In the extract below on R substitution, translate this sentence into Spanish: "Symbol x is not bound in env, so it remains unchanged."

▶ _Extract provided_:
★ ★ ★ ★
Names injection: Using .unquote_names argument in exprs(), we can inject a name for the argument.

alist(foo := bar)
#> [[1]]
#> `:=`(foo, bar)


exprs(foo := bar, .unquote_names = FALSE)
#> [[1]]
#> `:=`(foo, bar)


exprs(foo := bar, .unquote_names = TRUE)
#> $foo
#> bar

Q6. The documentation for substitute() says:

Substitution takes place by examining each component of the parse tree as follows:

If it is not a bound symbol in env, it is unchanged.

If it is a promise object (i.e., a formal argument to a function) the expression slot of the promise replaces the symbol.

If it is an ordinary variable, its value is substituted, unless env is .GlobalEnv in which case the symbol is left unchanged.

Create examples that illustrate each of the above cases.

A6. See below examples that illustrate each of the above-mentioned cases.

If it is not a bound symbol in env, it is unchanged.

Symbol x is not bound in env, so it remains unchanged.

substitute(x + y, env = list(y = 2))
#> x + 2

If it is a promise object (i.e., a formal argument to a function) the expression slot of the promise replaces the symbol.

msg <- "old"
delayedAssign("myVar", msg) # creates a promise
substitute(myVar)
★ ★ ★ ★
▶ _Collected data_:
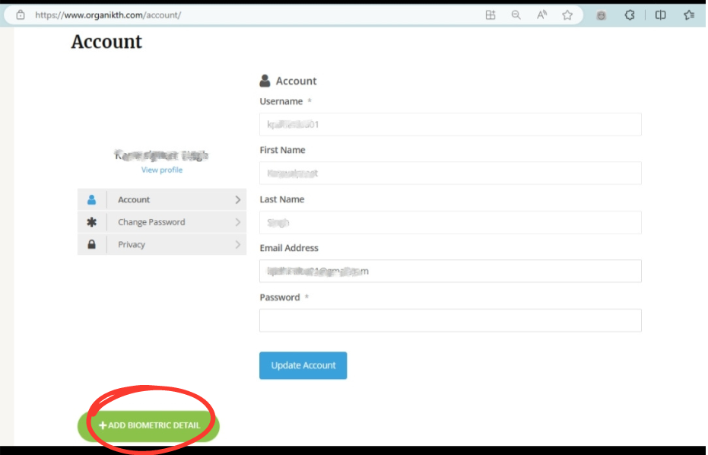Viewport: 708px width, 455px height.
Task: Expand the Privacy row chevron arrow
Action: click(237, 244)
★ ★ ★ ★
▶ _Answer to the problem_:
El símbolo x no está ligado en env, por lo que permanece sin cambios.